● **Text**:

= = = = =

[Tutor] Regular Expression question

Scott Chapman scott_list@mischko.com
Fri Apr 18 14:58:01 2003


On Friday 18 April 2003 11:46, Michael Janssen wrote:
> On Thu, 17 Apr 2003, Scott Chapman wrote:
> > Is it possible to make a regular expression that will match:
> > '<html blah>' or '<html>'
> > without having to make it into two complete expressions seperated by a
> > pipe: r'<html[ \t].+?>|<html>'
> >
> > I want it to require a space or tab and at least one character before the
> > closing bracket, after 'html', or just the closing bracket.
>
> def test(expr):
>     for s in ('<html blah>','<html>', '<html:subtype>','<html >',
>               '<html tag1 tag2>'):
>         print "%-18s" % s,
>         mt = re.search(expr, s)
>         if mt:
>             print mt.group()
>         else: print
>
>
> test(r"<html([ \t][^ \t]+?)?>")
> <html blah>        <html blah>
> <html>             <html>
> <html:subtype>
> <html >
> <html tag1 tag2>
>
> r"<html([ \t][^ \t]+?)?>" has a group "([ \t][ \t]+?)" for one following
> space-tag-combination. This group can be given once or no times.
>
> NB: re is powerfull but not suficient for reallife html as Magnus has
> already stated today.
>
> Michael

Mike,
Thanks for the tip.  I'm moving forward with this as a first program in 
Python.  I'll have a good look at htmlParser shortly because of Magnus' post.  
I'm just using this as an exercise and doubt it will ever see production.

Thanks!
Scott

= = = = =

● **Information supplied**:
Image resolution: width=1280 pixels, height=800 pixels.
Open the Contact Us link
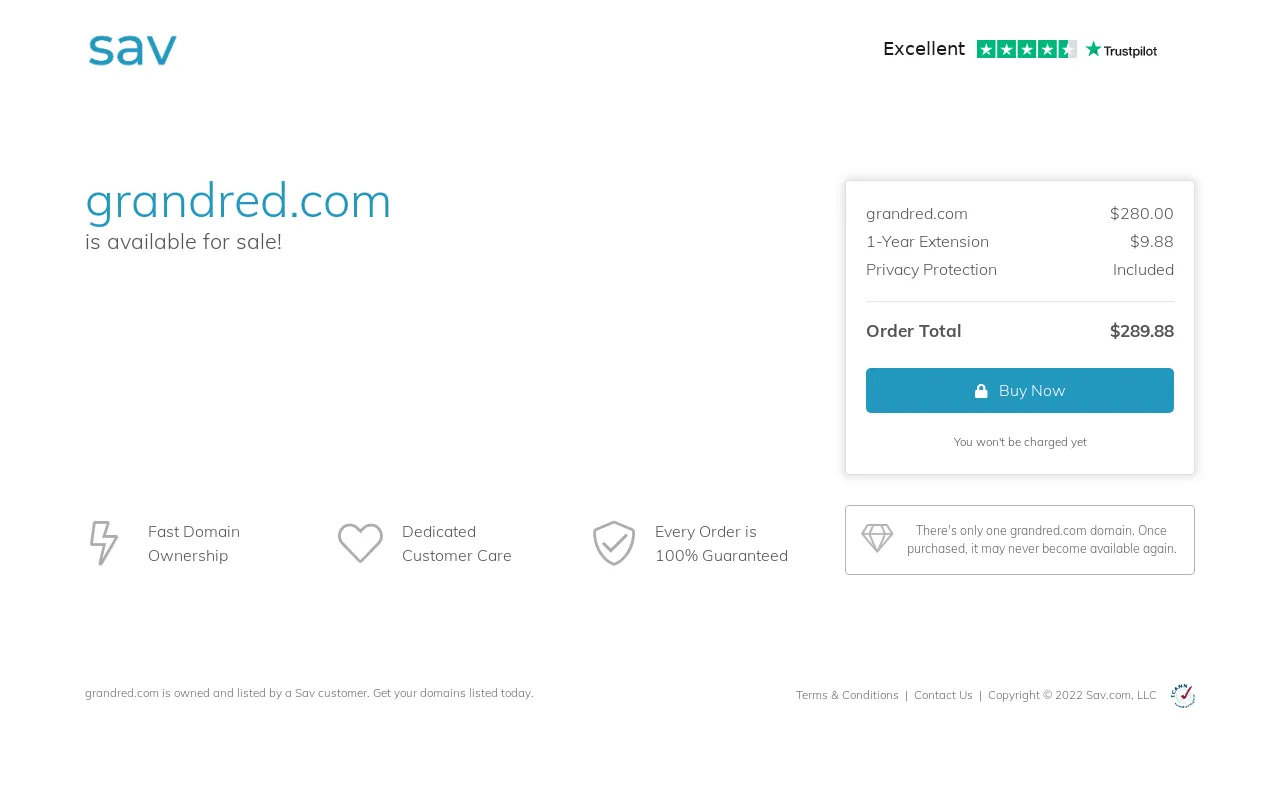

= = = = =

● **Given request A**:
Rewrite the regular expression thread starting at "On Friday 18" and ending at "the closing bracket.", putting "closing angle bracket" in place of "closing bracket".
● **Given request B**:
Does the regular expression thread support each claim below? Answer yes or no for each and quote the words that settle it. (i) Scott expects his code to be used in production. (ii) The group in the test pattern may occur once or not at all. (iii) Scott will look at htmlParser because of what Magnus posted.
The listing plays no part in what comes next.

● **Solution A**:
On Friday 18 April 2003 11:46, Michael Janssen wrote:
> On Thu, 17 Apr 2003, Scott Chapman wrote:
> > Is it possible to make a regular expression that will match:
> > '<html blah>' or '<html>'
> > without having to make it into two complete expressions seperated by a
> > pipe: r'<html[ \t].+?>|<html>'
> >
> > I want it to require a space or tab and at least one character before the
> > closing angle bracket, after 'html', or just the closing angle bracket.

● **Solution B**:
(i) No: "doubt it will ever see production"
(ii) Yes: "This group can be given once or no times."
(iii) Yes: "I'll have a good look at htmlParser shortly because of Magnus' post."